2.1siRNA在PSCMCs中抑制ARC表達的效率檢測 常氧下，免疫熒光染色發現ARC在PSCMCs的細胞核和細胞質內均存在表達，見圖1。常氧下，ARC-siRNA干擾后，ARC在PSCMCs中的表達水平經RT-qPCR檢測，結果顯示：相對于對照細胞(未轉染siRNA，常氧，ARC表達水平設為100%),ARC-siRNA1,ARC-siRNA2,ARC-siRNA3作用后，ARC mRNA的表達水平分別為(46.8±3.0)%、(42.6±6.9)%、(50.7±10.0)%，其中ARC-siRNA 2抑制ARC表達的效率最高 (圖2A)。Western blot、免疫熒光染色檢測ARC-siRNA2干擾，ARC在PSCMCs的表達水平，結果發現ARC在ARC-siRNA2干擾后的細胞中表達較對照細胞顯著下降(圖2B、C)。因此最終選取ARC-siRNA2來進行后續實驗。

圖1 ARC在PACMCs中表達(熒光顯微鏡×800)

A:ARC mRNA表達量被ARC-siRNA1、ARC-siRNA2、ARC-siRNA3轉染后所抑制;B:Western blot結果顯示 ARC表達水平在ARC-siRNA2干擾后顯著下降;C:免疫熒光結果顯示ARC表達水平在ARC-siRNA2干擾后顯著下降。a:P<0.05

圖2ARC-siRNA抑制ARC在PASMCs中的表達(熒光顯微鏡×400)

2.2ARC對低氧下PASMCs細胞活力的影響 CCK-8法檢測細胞活力結果顯示低氧明顯促進PASMCs活力(P<0.01)，且呈時間依賴性，各組在0 h時A值差異無統計學意義(P>0.05)。在低氧情況下，ARC-siRNA+低氧組的A值較Negative-siRNA+低氧組明顯減弱，差異有統計學意義(P<0.05)。見表3。

2.3低氧下PASMCs中caspase-3表達水平變化及與ARC的關系 為了進一步研究ARC對低氧下PASMCs活力影響的機制，筆者采用免疫熒光染色檢測了caspase-3在低氧作用后表達水平變化。免疫熒光染色結果顯示，低氧作用48 h，低氧組caspase-3陽性細胞較常氧組顯著增加[(22.4±5.2)%vs.(5.5±1.8)%]。

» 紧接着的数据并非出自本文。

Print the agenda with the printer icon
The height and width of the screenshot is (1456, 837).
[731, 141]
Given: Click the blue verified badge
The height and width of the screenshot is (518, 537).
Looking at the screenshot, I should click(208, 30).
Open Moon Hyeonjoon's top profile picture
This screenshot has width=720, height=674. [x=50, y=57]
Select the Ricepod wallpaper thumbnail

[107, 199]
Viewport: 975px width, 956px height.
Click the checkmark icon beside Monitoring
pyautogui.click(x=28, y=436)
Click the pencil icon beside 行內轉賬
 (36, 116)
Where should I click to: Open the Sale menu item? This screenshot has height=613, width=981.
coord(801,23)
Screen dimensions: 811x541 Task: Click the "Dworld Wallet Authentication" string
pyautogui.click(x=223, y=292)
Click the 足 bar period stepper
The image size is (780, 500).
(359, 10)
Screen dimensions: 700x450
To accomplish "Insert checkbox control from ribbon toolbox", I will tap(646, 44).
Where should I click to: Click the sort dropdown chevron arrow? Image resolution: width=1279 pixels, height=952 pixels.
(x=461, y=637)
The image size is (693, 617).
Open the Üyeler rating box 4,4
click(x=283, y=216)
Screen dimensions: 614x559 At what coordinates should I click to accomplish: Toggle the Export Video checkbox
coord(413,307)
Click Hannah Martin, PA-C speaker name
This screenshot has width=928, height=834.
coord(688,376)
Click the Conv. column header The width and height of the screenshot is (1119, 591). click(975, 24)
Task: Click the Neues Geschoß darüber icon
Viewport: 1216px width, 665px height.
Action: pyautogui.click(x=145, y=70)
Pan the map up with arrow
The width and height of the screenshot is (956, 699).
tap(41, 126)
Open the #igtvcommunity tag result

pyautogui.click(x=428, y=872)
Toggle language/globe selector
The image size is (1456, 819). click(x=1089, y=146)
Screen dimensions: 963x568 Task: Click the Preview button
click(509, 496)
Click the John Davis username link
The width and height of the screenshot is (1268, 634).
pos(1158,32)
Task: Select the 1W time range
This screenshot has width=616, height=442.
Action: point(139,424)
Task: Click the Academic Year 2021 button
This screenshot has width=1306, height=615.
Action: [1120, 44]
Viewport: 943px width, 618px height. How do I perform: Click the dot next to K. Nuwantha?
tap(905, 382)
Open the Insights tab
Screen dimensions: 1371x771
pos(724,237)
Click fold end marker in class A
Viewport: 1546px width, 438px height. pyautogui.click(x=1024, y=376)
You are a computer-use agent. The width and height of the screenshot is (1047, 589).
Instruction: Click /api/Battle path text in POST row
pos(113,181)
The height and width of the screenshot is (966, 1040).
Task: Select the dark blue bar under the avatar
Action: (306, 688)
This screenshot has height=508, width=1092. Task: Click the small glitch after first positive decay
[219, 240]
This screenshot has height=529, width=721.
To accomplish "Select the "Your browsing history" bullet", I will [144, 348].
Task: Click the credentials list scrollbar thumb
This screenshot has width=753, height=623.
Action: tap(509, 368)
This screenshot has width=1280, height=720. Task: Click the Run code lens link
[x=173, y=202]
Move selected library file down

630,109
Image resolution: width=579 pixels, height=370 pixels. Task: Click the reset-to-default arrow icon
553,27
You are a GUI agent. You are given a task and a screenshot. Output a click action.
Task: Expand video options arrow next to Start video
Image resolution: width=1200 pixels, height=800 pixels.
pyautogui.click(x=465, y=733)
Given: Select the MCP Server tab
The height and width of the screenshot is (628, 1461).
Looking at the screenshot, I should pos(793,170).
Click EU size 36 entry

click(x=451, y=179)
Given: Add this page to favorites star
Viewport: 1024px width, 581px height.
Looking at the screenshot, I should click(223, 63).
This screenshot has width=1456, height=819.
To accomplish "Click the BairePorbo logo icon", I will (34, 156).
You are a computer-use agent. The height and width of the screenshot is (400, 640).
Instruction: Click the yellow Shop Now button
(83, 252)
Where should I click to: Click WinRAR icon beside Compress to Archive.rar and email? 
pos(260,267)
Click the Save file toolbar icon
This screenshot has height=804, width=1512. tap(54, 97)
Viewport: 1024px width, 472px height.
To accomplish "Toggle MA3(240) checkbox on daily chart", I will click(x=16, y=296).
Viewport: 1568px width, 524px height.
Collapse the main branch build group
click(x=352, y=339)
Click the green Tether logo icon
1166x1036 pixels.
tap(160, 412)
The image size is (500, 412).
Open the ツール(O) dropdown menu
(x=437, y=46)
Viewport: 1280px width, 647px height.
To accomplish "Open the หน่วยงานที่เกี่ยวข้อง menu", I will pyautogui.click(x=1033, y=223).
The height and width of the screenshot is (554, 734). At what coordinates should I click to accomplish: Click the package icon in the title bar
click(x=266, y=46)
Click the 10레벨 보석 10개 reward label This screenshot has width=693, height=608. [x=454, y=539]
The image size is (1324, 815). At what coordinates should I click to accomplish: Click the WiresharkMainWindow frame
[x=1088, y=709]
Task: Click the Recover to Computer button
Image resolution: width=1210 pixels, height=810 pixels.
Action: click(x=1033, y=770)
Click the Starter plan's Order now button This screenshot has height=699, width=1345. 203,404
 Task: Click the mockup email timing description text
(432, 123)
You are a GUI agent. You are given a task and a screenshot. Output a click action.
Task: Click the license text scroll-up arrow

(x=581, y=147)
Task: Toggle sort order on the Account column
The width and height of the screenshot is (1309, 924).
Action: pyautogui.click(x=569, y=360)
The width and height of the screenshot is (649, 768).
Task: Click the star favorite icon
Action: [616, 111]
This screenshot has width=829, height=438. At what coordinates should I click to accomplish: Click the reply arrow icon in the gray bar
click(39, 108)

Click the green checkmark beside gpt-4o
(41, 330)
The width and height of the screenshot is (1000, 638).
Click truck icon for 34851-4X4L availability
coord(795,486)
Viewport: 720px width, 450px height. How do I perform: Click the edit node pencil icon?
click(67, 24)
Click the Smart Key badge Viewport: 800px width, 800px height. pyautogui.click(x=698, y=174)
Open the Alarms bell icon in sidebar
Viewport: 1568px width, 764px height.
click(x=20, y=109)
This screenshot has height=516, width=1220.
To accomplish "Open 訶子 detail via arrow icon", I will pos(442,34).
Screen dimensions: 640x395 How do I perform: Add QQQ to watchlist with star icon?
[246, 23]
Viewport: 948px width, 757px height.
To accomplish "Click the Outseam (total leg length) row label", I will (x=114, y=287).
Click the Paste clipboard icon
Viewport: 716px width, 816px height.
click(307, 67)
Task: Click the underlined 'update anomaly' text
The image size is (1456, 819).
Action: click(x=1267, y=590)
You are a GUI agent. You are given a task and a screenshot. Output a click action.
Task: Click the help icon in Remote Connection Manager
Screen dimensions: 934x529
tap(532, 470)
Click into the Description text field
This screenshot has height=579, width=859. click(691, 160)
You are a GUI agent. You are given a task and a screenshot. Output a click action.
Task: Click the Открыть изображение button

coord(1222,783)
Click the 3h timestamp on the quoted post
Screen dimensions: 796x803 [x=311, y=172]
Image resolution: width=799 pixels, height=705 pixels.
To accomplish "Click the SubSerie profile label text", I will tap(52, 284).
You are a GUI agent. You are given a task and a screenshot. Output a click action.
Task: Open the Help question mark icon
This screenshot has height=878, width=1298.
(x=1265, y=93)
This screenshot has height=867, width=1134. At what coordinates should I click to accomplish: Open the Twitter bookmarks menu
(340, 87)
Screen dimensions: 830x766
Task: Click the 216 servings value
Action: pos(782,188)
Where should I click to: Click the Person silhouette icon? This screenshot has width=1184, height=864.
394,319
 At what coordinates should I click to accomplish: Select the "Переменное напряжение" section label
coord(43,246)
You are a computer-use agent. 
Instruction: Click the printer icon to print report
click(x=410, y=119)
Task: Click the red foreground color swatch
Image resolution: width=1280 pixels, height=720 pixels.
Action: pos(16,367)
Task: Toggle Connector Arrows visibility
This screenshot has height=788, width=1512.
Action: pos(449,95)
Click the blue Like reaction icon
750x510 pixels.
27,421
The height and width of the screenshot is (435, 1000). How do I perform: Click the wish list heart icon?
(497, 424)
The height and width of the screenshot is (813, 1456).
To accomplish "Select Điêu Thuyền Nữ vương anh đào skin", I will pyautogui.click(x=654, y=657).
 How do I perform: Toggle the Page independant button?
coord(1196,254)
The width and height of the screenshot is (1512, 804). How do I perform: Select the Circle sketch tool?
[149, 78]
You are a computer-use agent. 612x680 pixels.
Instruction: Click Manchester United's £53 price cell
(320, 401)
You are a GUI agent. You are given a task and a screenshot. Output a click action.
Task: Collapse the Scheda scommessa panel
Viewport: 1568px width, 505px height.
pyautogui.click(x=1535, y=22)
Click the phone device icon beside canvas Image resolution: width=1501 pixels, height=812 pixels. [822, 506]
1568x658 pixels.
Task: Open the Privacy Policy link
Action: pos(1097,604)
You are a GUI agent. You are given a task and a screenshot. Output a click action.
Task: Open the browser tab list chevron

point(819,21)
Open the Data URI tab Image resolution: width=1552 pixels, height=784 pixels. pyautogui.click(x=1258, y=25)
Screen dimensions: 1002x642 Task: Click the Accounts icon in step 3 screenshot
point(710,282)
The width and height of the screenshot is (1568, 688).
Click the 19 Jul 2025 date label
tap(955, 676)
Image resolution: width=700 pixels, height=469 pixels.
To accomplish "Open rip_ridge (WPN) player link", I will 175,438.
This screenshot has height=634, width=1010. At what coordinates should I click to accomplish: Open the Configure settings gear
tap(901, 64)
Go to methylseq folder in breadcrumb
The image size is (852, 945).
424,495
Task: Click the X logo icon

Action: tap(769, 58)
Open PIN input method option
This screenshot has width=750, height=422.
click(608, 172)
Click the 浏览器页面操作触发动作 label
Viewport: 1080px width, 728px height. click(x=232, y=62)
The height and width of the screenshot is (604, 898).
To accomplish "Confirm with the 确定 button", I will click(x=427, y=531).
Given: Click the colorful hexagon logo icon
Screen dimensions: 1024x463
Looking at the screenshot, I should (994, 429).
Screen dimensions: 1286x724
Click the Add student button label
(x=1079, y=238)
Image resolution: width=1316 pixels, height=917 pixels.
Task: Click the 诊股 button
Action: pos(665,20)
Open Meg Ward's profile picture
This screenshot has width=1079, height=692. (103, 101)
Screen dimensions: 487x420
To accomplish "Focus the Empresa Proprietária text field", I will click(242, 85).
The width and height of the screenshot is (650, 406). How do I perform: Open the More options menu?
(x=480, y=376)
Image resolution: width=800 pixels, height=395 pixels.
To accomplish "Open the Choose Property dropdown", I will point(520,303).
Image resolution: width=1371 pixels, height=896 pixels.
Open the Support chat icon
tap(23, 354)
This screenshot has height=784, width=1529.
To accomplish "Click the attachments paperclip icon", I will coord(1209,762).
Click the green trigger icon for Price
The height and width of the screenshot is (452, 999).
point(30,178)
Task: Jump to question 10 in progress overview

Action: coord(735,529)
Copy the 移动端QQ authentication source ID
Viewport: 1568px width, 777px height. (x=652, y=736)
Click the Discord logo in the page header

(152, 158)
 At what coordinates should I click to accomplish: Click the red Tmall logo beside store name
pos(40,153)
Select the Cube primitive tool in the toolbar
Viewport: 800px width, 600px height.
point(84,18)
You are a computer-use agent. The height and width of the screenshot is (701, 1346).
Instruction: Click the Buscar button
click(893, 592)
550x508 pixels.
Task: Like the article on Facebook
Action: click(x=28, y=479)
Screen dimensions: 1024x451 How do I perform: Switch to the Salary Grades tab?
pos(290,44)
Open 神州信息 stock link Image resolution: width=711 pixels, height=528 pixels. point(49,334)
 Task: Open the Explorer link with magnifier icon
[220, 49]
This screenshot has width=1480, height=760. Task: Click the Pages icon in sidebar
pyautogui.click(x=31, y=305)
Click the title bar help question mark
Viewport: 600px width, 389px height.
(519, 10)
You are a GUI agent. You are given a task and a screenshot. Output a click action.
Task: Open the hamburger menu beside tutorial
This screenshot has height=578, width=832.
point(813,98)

用ARC-siRNA下調ARC表達，再低氧作用48 h，免疫熒光染色結果顯示ARC-siRNA組與Negative-siRNA組比較，caspase-3陽性細胞顯著增加[(50.1±5.8)%vs. (17.2±4.1)%]。結果表明，ARC干擾后，PASMCs對低氧敏感度增加，可能與caspase-3表達增加有關。見圖3。

表3 CCK-8法測量不同分組下PASMCs細胞活力情況值)

a：P<0.05,與常氧組比較；b:P<0.05，與Negative-siRNA+低氧組比較

圖3 ARC表達抑制后低氧條件下PASMCs中caspase-3表達水平變化(熒光顯微鏡×800)

2.4低氧下PASMCs凋亡通路中多種凋亡因子表達水平及與ARC的關系 低氧作用48 h后，低氧組caspase-3 mRNA表達水平較常氧組顯著增加，且內源性促凋亡因子Bad、 Fadd表達顯著增加，抗凋亡因子Bcl-2表達顯著下降，差異均有統計學意義(P<0.05)。ARC-siRNA+低氧組與Negative-siRNA+低氧組比較，caspase-3和Fadd表達均顯著增加，Bcl-2表達則顯著下降(P<0.05)，而Bad表達無明顯變化(P>0.05)，見圖4。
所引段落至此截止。